Autora: Catarina Pace
Jorge Ben Jor. Imagem: Reprodução/MPB Publicações

Mas Que Nada

Tudo começou em 1963, no Beco das Garrafas, o refúgio das apresentações da Bossa Nova. Jorge subiu ao palco e soltou a voz ao som de seu primeiro grande sucesso, “Mas Que Nada”, sua primeira composição, que já havia sido gravada em 1962 para seu álbum de estreia, “Samba Esquema Novo”. 

Conhecida internacionalmente, a canção, que não se encaixava em nenhum estilo musical da época, só ganhou notoriedade ao ser gravada pelo pianista e compositor brasileiro, Sérgio Mendes. Não era Samba, muito menos Bossa Nova. Assim surgia seu estilo único, uma união de rock and roll, samba, samba rock, bossa nova, jazz, maracatu, funk, ska e até mesmo hip hop. O sambalanço também é um estilo característico nas músicas de Jorge.

Mais tarde, ela se tornou uma das músicas da língua portuguesa mais executadas nos Estados Unidos, assim como “Garota de Ipanema”, foi gravada por várias personalidades importantes da música mundial, como Ella Fitzgerald, Coldplay, Red Hot Chilli Peppers, Black Eyed Peas e Dizzy Gillespie. 

Mas Que Nada!

Vídeo: Reprodução/Youtube/Jorge Ben Jor

Rei do Sambalanço 

Na década de 70, a carreira de Jorge Ben Jor decolou no Brasil. Ele lançou os hits "Cadê Tereza?", "País Tropical", "Que Pena" e "Que Maravilha". Na mesma época venceu o Festival Internacional da Canção, da TV Globo, com "Fio Maravilha", interpretado por Maria Alcina. 

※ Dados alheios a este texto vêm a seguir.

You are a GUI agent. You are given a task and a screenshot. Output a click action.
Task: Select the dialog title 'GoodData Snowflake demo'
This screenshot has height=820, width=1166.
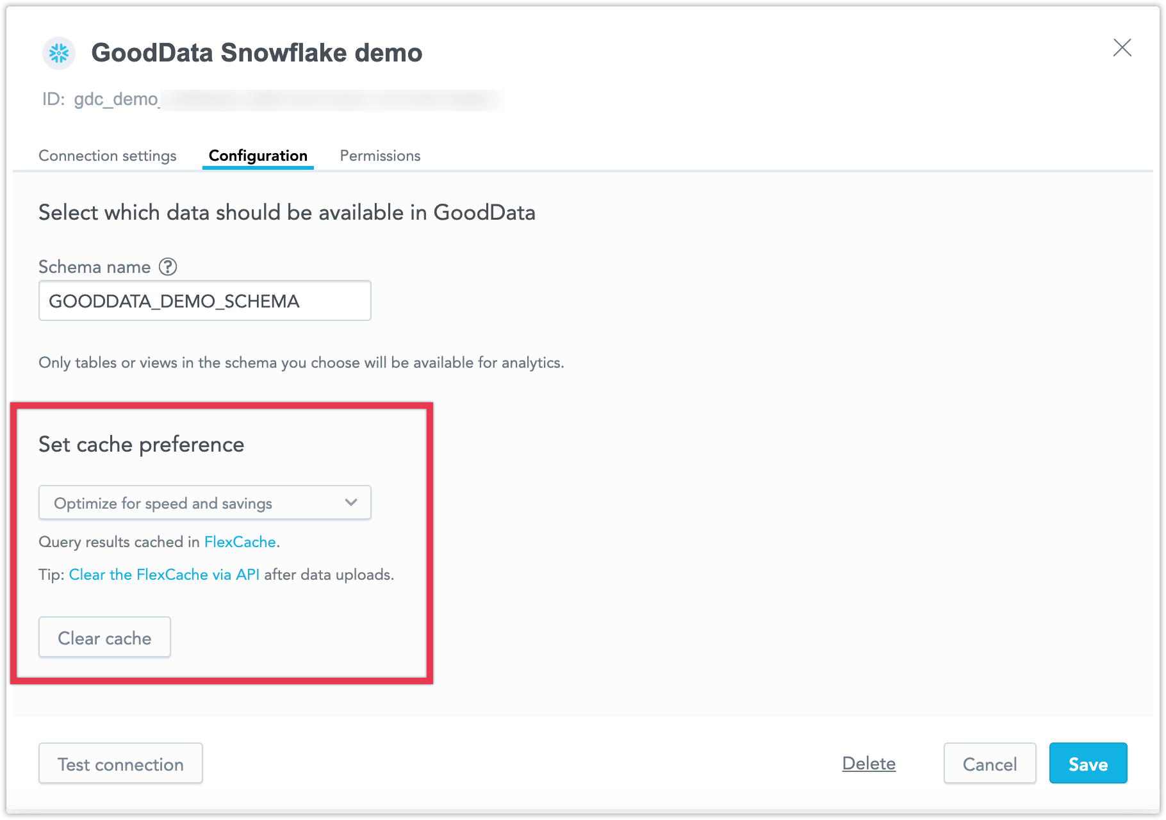256,53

A canção conta a história de um gol feito em 15 de janeiro de 1972, por João Batista de Sales, o Fio Maravilha, jogador do Flamengo, que se tornou um ícone no mundo do futebol pelo gol de placa no Maracanã contra o Benfica. Na época, Zagallo, treinador do Flamengo, foi pressionado pela torcida para a entrada de João ao campo. Na primeira jogada driblou o goleiro e já dentro da área, aos 33 minutos do segundo tempo, fez seu gol. Assistindo ao espetáculo da arquibancada, Jorge Ben Jor imortalizou a jogada na canção. Mas, o jogador chegou a processar o cantor por uso indevido de seu apelido, o que fez com que a música fosse renomeada de “Filho Maravilha”. Mesmo com uma história um tanto quanto curiosa, ainda é um dos fenômenos do carnaval no país.

Filho Maravilha 

Vídeo: Reprodução/Youtube/Jorge Ben Jor

Ainda na década de 1970, Jorge Ben lançou os álbuns “A Tábua de Esmeralda (1974)”, “Solta o Pavão (1975)” e “África Brasil (1976)”, considerados experimentais e esotéricos, ou seja com letras enigmáticas e incomuns, principalmente para a época. Mesmo sem sucesso comercial na época, principalmente por serem muito diferentes do que  a música costumava entregar, hoje, os álbuns são considerados clássicos da música brasileira. 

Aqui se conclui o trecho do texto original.